テンポ良く話は展開していくので、読みにくいということはない。登場人物も少ない。語り手の謎の身勝手さにやきもきするかもしれないし、冒頭から少女は少女なのか夫がいるのか煙に巻かれるだろうし、身勝手だろうが何かしてくれないと話は進まないので好きにしてもらえばいい、少女なのか既婚者なのかも読んでいくうちに判るだろう、身勝手な御都合主義ならばピンチになったら超人的な力で解決しちゃえばいい、などと思いながら読み進めた。だが、決して波瀾万丈とかスペクタクルとかいうものではなく、むしろ大して何も起こらない。いや、起こってるんだけど、ブルース・ウィリスのような感じではない。そのトーンが素晴らしい。カフカを引き合いに出している人が多いことから、おおよその見当はつくと思う。でも、カフカの小説よりも遥かに鋭利で怜悧だ。閉塞感とか息苦しいとかはない。息が詰まる感じはある。そんで1時間半で読んでしまった。こういうのは久しぶり。
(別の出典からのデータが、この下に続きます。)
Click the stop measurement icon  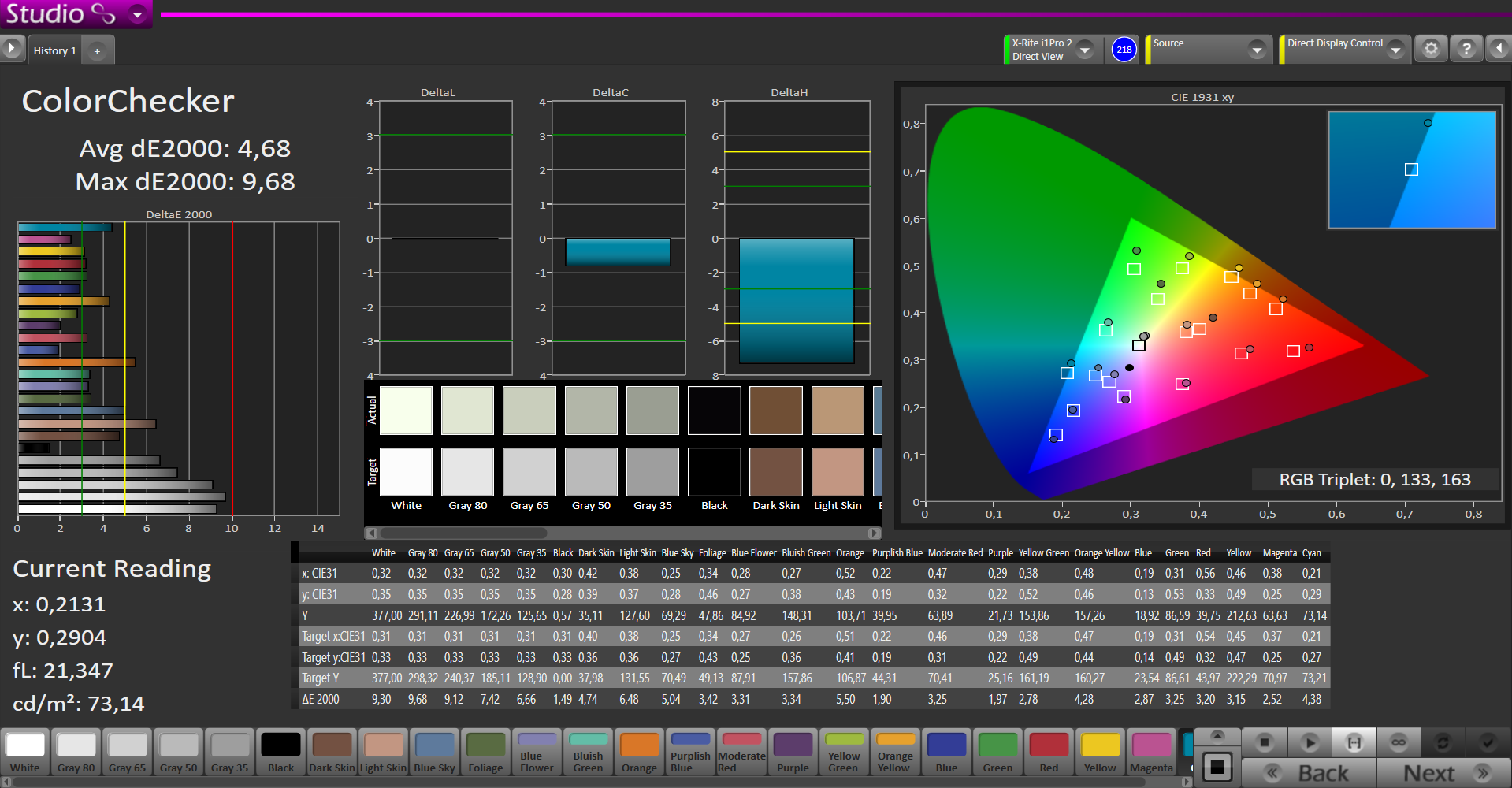[x=1265, y=742]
氷に飲み込まれて行く世界というとJ.G.バラードの「結晶世界」を連想する。何やら最近では小説やゲームを中心に「世界観」という言葉が安売りされていて、でもそれらの殆どが、特に何も変わったところのない世界だったりする。つまり、その作品だけの世界観というものが、そもそも存在していない。百歩譲って、それは「雰囲気」である。そういった粗製濫造だか大安売りだか意味の地滑りだかのおかげで何でもないものにまで使われている世界観という言葉が、これほどまでに似合う小説は、とてもとても少ない。世界よ、これが世界観だ、というわけです。
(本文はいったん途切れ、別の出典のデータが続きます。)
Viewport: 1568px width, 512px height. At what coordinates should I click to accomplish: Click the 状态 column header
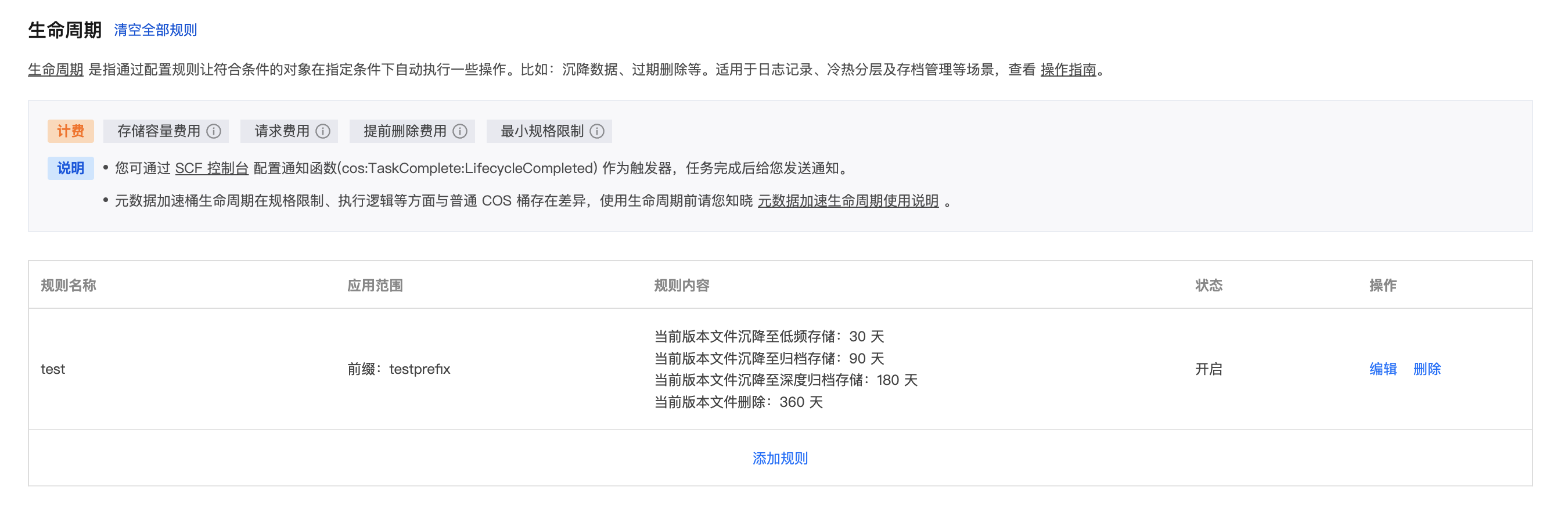(x=1209, y=285)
広く知られているとは言い難いアンナ・カヴァンは、一度目の結婚を経て実名で小説を発表し始めた。それから精神的に不安定となり、二度目の結婚を終え、一人息子が亡くなってからは自殺を試みる。それからも精神病院へ長期入院。脊髄の病気を患い、痛みを和らげるためにヘロイン。絵に描いたような流れなのだが、割と典型的であるとも言えるこのような流れによって創作者としても人間としても機能不全を起こした人たちとは異なり、カヴァンは活動的だった。世界中を旅し、ニュージーランドやビルマやスイスやフランスやアメリカで暮らした。イギリスへ戻ってからは、小説を書き、室内装飾家としても活躍し、それどころか犬のブリーダーでもあり、画家でもあり、不動産開発業者でもあった。66歳で「氷」を発表し、1968年に亡くなった。こんなの書く66歳なんて滅多にいない。
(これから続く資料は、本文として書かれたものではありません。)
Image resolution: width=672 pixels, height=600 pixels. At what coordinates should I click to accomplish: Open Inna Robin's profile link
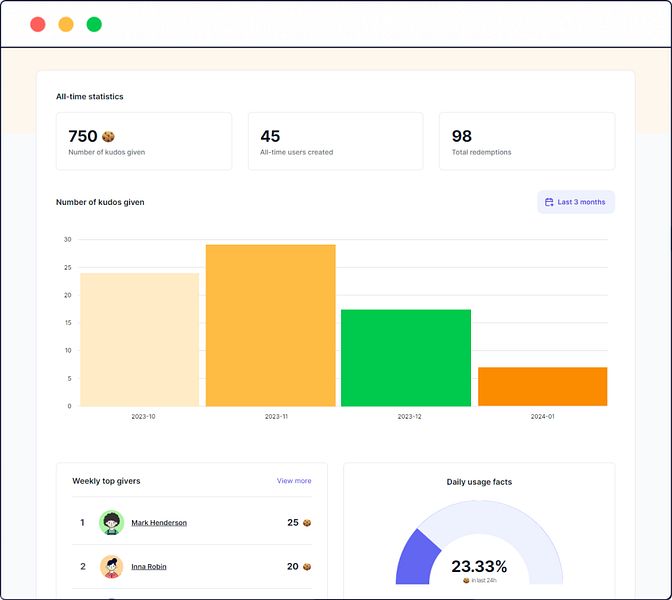149,567
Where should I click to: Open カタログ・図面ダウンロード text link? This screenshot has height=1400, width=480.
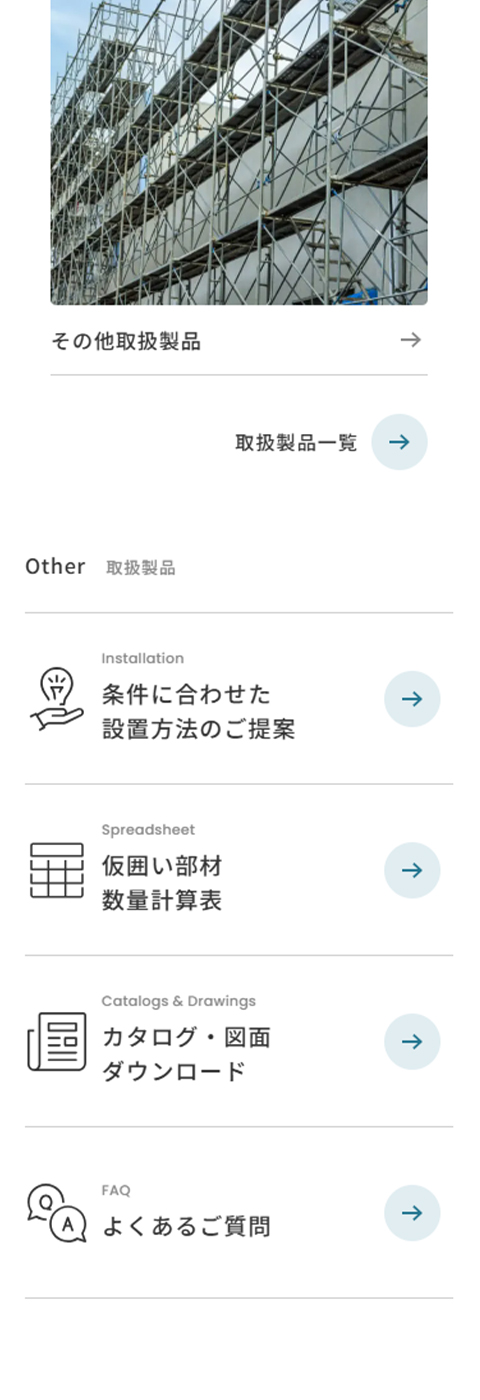click(186, 1054)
ヘロイン常習者だからといって、生み出すものがその影響下にあるとは限らない。それは簡単なことだし、でもやっぱり短絡的だ。このあたりのことはクリストファー・プリーストによる序文に詳しい。序文が、かつてのから、クリストファー・プリーストに替わったのも私には嬉しい。プリーストの小説は大好物だから。そして案の定「スリップストリーム文学」を軸に持論を展開しているところが良い。

しかし表紙(カバー)のデザインが黒一色っていうのはどうなんだろうね。中身と違う。全然違う。感情論と半蔵門くらい違う。何とかがんばって半透明の紙を使って白で文字を印刷してほしかった。文庫でイレギュラーは難しいのだろうけれど、気がつけばちくま文庫もこの薄さで900円なのだから、どうにかしてほしかった。というわけで、いつもとは反対に「ないわー」という意味で、書影を撮ってアップしました。